Segment Start: Data to process

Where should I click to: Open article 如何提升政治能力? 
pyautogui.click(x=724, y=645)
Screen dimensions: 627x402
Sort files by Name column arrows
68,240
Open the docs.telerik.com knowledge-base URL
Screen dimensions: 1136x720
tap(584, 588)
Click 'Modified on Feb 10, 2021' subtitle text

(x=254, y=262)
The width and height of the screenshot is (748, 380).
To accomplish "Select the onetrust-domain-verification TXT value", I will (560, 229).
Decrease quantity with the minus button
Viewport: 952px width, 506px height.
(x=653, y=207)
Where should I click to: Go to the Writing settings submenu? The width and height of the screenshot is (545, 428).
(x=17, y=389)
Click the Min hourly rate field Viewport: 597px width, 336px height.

Segment End: Data to process

What to do
Repeat the records. Match them exactly.

Finished task
Where should I click to: Open article 如何提升政治能力? 
pyautogui.click(x=724, y=645)
Screen dimensions: 627x402
Sort files by Name column arrows
68,240
Open the docs.telerik.com knowledge-base URL
Screen dimensions: 1136x720
tap(584, 588)
Click 'Modified on Feb 10, 2021' subtitle text

(x=254, y=262)
The width and height of the screenshot is (748, 380).
To accomplish "Select the onetrust-domain-verification TXT value", I will (560, 229).
Decrease quantity with the minus button
Viewport: 952px width, 506px height.
(x=653, y=207)
Where should I click to: Go to the Writing settings submenu? The width and height of the screenshot is (545, 428).
(x=17, y=389)
Click the Min hourly rate field Viewport: 597px width, 336px height.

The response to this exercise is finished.